The difference between success and failure is the ability to work through challenges with perseverance, no matter how long it takes. Success–the result of hard and smart work–requires grit and risk that others aren’t willing to take. A leap of faith, or many leaps for that matter, is the cornerstone of successful behavior and choices that can lead to truly remarkable achievements.
It is said that we, as humans, are programmed by response. That if we act a certain way, and it elicits an unfavorable response, we are less likely to do it again. Featured in CSQ’s Summer 2018 Sports & Entertainment issue are Visionaries and NextGens who have ignored bowing to adversity. They have not been afraid to take risks, face rejection, or ask questions when it has counted the most, and instead have counted on their instincts and their own ideas to succeed.
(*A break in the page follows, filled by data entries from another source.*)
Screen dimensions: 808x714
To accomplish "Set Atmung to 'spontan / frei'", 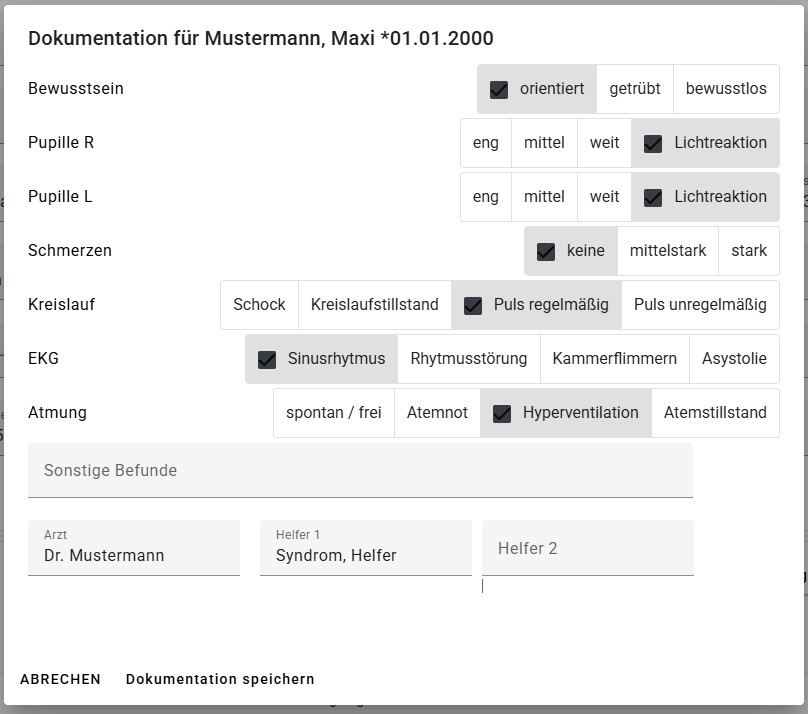I will point(334,413).
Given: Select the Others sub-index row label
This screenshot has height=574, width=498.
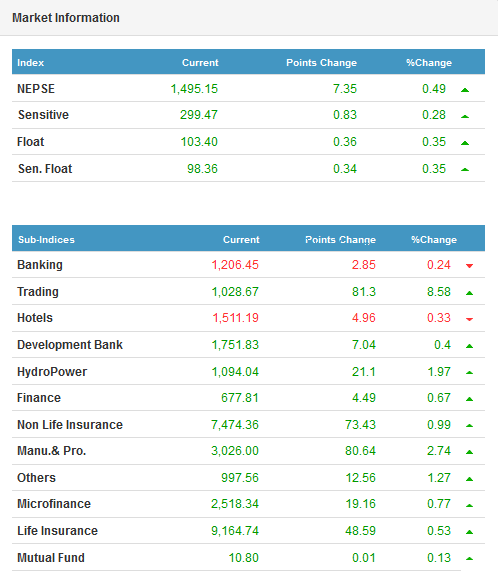Looking at the screenshot, I should tap(36, 478).
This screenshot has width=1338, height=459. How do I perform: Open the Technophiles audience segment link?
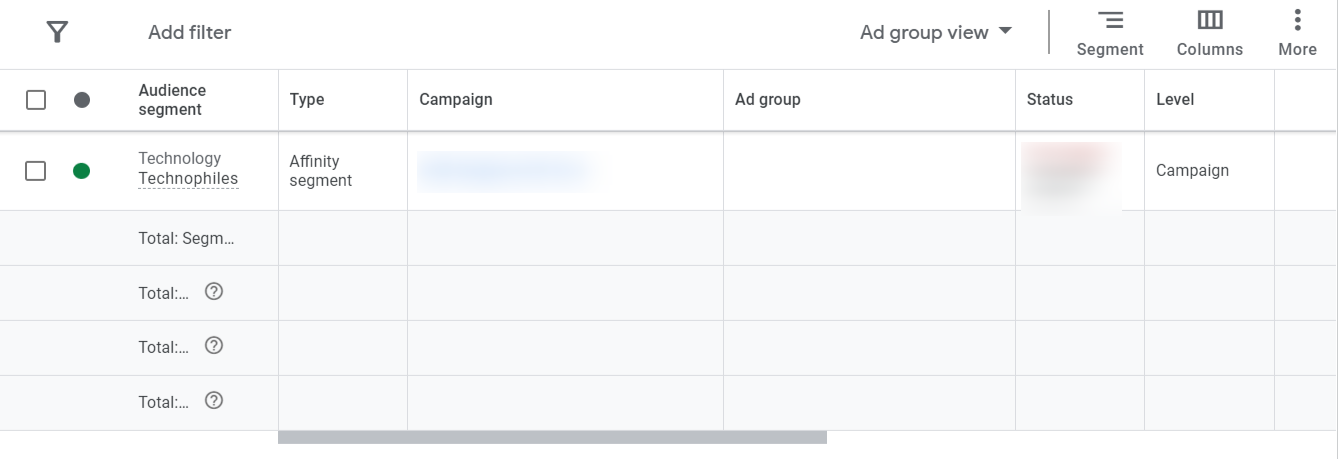(x=188, y=179)
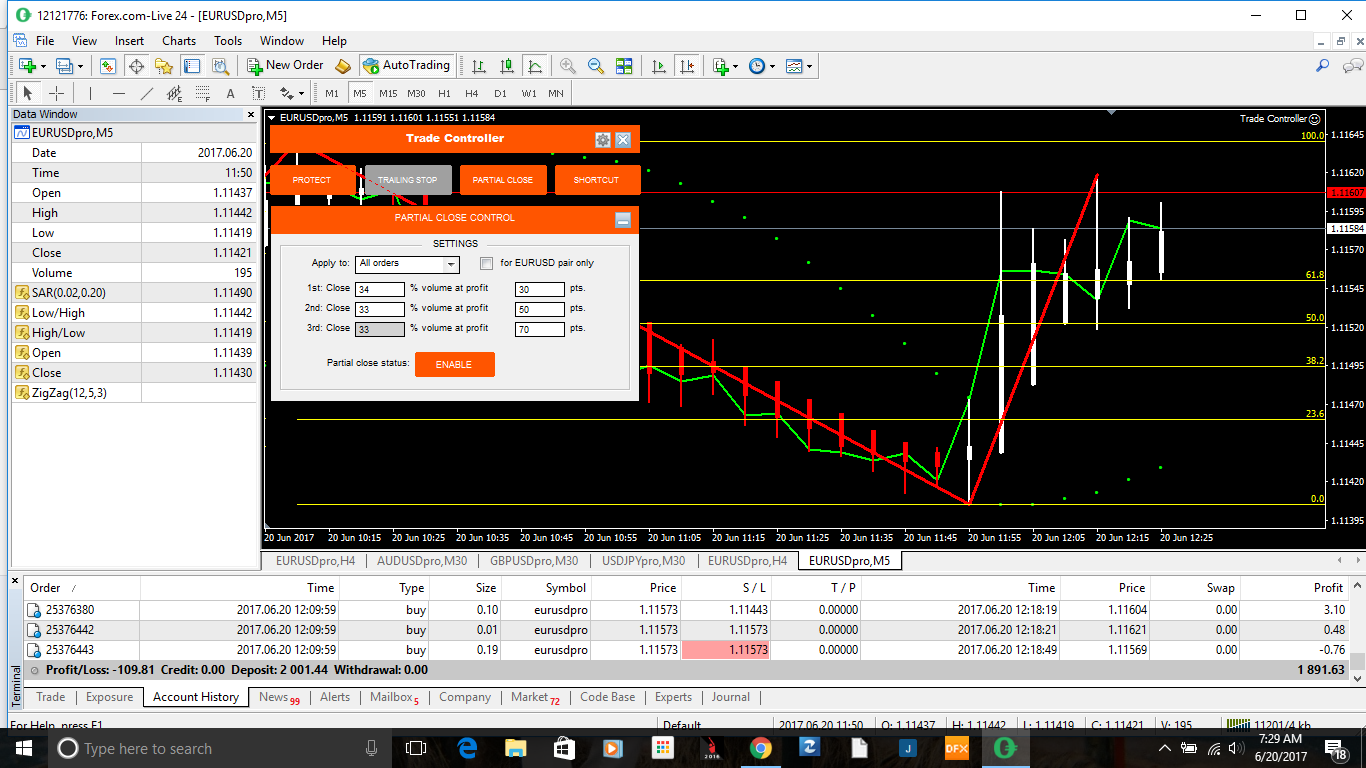Click the Zoom Out magnifier icon

click(x=596, y=66)
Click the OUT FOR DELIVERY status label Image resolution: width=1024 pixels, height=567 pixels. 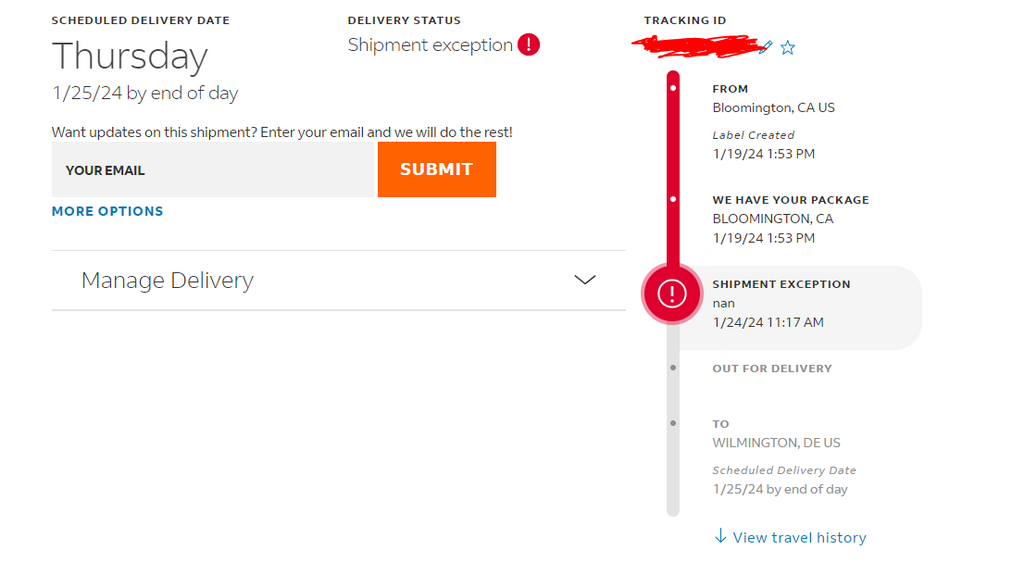[772, 368]
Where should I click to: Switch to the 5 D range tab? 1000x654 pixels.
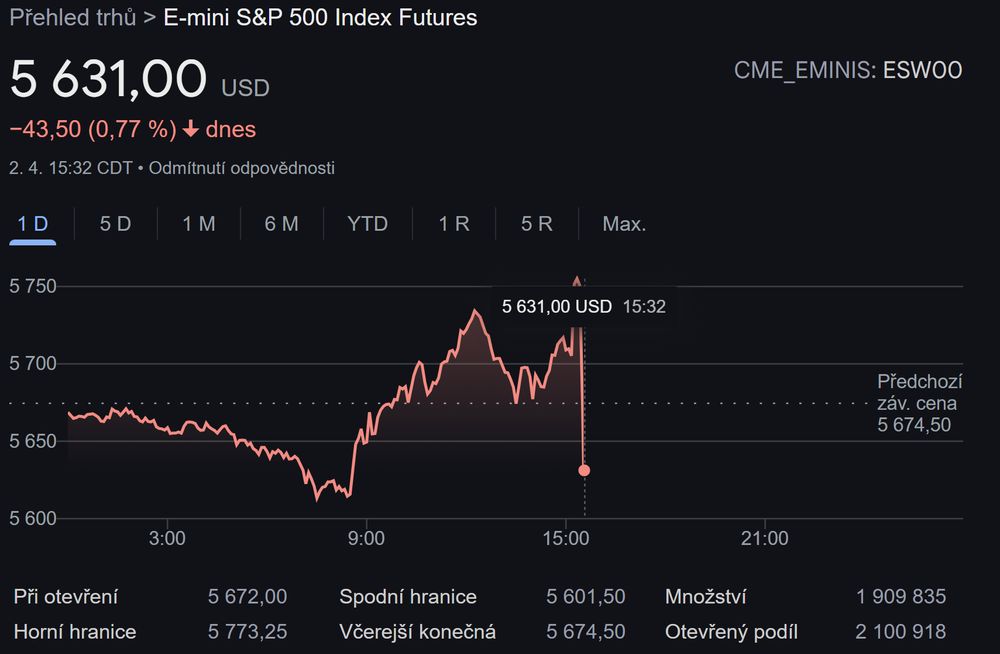(x=115, y=224)
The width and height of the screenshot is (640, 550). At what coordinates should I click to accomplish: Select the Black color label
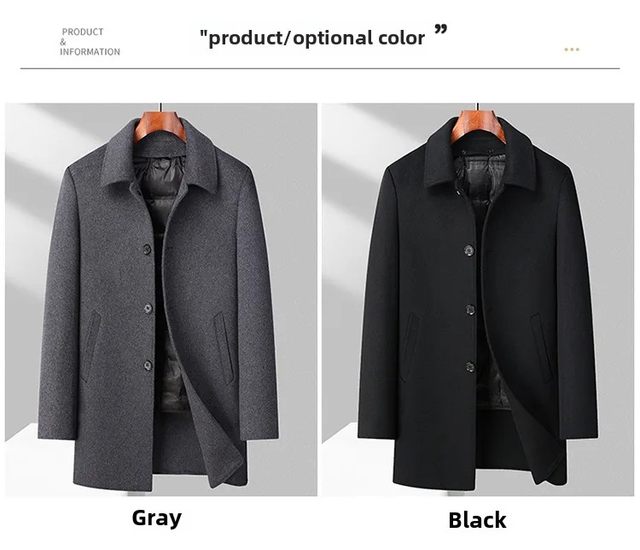coord(477,520)
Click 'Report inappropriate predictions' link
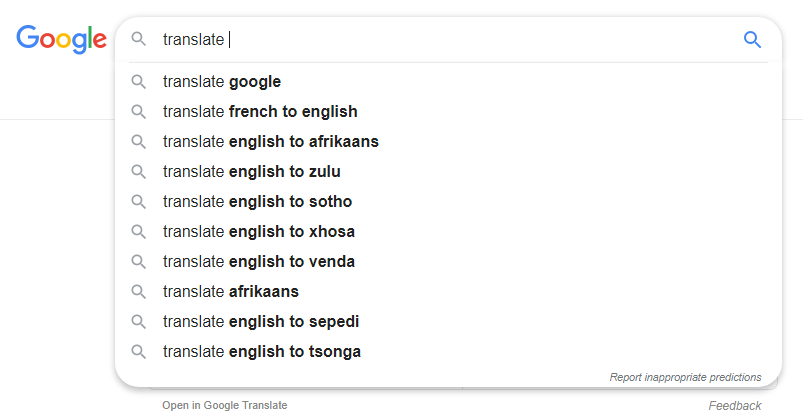The width and height of the screenshot is (803, 416). 685,377
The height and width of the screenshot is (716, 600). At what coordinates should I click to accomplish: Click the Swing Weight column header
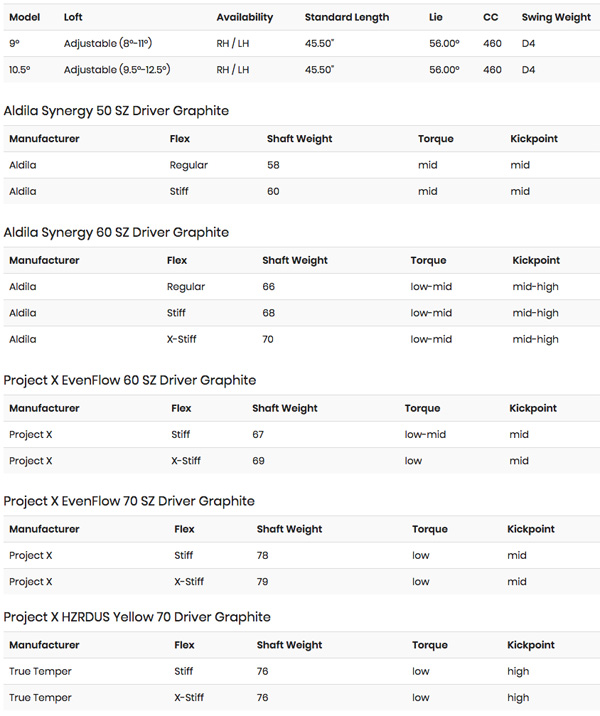coord(556,17)
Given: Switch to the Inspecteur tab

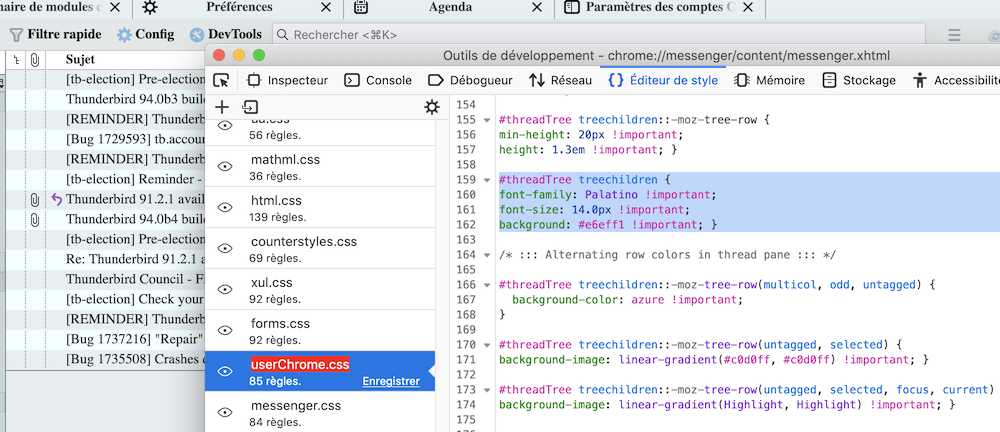Looking at the screenshot, I should pyautogui.click(x=288, y=80).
As CSQ continues to celebrate its 10-year anniversary in 2018, we also once again celebrate a cadre of some of the best and brightest leaders and influential minds across the spectrum of the sports and entertainment fields in this selectively curated and ultimately inspiring Q3 issue. These leaders are types who don’t take “no” for an answer, no matter how many times it’s given.
One such leader is Hollywood’s Brian Grazer, featured on our cover as Visionary of the Year. It wasn’t an easy road at first for Grazer, who coped as kid by being a jokester, and then was diagnosed with childhood dyslexia. That diagnosis could have thwarted him, but with his grandmother’s belief in him, and an insatiable curiosity, he was able to rise from a Warner Bros. office clerk to a multi-time Oscar- and Emmy-winner and chairman at Imagine Entertainment.
Another is Gillian Zucker, president of business operations at Los Angeles Clippers. One of the most highly positioned women in the sports industry, Zucker got her coveted role by asking everyone she could in her network to introduce her to Clippers owner Steve Balmer, convinced that he would hire her if she could just get a chance to talk with him in person. She was right.
For 40-year-old Bonin Bough, a mobile marketing mogul, who at 34 was the youngest C-suite executive at Mondelēz (formerly Kraft Foods) after a skyrocketing career that included global marketing at PepsiCo, and came up with innovations such as a 3D Oreo and marketing approaches transforming the billion-dollar consumer packaged goods industry, innovation is key.
And for David Renzer, CEO of Spirit Music Group, being a musician himself, and feeding that passion, led to his huge deals in the music industry and in his philanthropy for the City of Hope.
These Visionaries, as well as NextGens and C-Suite Advisors featured in our pages, remind us all of that passion and relentless inquiry that changes lives, industries and our connected world.
I hope, as you read, you are as moved as I am by their stories and more in this special issue.